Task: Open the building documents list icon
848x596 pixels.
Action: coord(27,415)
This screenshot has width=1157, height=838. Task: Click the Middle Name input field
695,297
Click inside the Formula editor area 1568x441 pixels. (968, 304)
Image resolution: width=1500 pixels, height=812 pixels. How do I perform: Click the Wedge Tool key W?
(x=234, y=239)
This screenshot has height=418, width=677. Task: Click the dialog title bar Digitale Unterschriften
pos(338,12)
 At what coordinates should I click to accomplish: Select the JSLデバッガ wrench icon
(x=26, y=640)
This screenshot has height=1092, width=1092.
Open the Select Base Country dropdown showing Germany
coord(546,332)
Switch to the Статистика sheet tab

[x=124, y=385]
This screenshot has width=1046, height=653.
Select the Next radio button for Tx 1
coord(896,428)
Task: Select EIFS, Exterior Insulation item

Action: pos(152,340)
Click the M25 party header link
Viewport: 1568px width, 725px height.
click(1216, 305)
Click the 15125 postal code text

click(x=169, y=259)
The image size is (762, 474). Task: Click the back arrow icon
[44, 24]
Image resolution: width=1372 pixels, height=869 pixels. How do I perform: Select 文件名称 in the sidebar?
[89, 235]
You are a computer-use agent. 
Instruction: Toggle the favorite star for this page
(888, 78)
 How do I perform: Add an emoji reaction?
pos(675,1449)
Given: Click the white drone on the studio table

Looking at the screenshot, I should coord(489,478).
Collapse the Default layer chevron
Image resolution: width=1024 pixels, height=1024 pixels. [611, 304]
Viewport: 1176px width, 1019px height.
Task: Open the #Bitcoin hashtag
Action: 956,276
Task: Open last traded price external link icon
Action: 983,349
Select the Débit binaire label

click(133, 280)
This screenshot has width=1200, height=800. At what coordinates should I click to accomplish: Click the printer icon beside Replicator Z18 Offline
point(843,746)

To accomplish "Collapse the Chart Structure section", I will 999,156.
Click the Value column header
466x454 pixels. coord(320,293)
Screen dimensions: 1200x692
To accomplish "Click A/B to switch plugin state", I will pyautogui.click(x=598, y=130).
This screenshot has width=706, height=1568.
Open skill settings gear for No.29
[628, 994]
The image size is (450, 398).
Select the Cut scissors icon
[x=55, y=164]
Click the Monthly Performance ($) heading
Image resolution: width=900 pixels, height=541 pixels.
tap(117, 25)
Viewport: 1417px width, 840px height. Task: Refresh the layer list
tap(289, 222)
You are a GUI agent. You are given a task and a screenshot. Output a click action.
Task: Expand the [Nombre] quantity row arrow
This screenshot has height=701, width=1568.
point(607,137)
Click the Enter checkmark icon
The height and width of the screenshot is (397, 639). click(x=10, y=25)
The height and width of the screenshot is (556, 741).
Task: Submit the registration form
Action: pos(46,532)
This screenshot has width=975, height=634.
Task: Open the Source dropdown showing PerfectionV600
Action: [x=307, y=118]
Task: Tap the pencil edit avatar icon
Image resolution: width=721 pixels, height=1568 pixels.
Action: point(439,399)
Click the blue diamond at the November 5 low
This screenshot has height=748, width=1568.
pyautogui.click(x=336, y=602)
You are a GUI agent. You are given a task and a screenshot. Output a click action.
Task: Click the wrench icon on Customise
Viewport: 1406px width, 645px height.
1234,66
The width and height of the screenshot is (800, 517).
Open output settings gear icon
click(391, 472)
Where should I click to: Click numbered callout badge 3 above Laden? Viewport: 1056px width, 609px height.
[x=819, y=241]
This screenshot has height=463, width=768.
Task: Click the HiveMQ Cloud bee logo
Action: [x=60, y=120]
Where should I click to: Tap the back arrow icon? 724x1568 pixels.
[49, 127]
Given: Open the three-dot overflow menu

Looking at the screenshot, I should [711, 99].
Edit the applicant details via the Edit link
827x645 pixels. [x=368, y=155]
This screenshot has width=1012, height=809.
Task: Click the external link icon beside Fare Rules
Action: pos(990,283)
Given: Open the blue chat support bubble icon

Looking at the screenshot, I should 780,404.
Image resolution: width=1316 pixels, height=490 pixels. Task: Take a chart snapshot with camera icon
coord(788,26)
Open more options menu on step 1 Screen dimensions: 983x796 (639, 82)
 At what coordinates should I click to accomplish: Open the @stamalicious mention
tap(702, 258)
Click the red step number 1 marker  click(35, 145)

▶ Exercise instructions: There is a run of lines above from the one with "At what coordinates should I click to accomplish: Select" to the one with "This screenshot has width=1046, height=653."; print exactly that run, both ends included, and nothing else.

▶ Written solution:
 At what coordinates should I click to accomplish: Select the JSLデバッガ wrench icon
(x=26, y=640)
This screenshot has height=1092, width=1092.
Open the Select Base Country dropdown showing Germany
coord(546,332)
Switch to the Статистика sheet tab

[x=124, y=385]
This screenshot has width=1046, height=653.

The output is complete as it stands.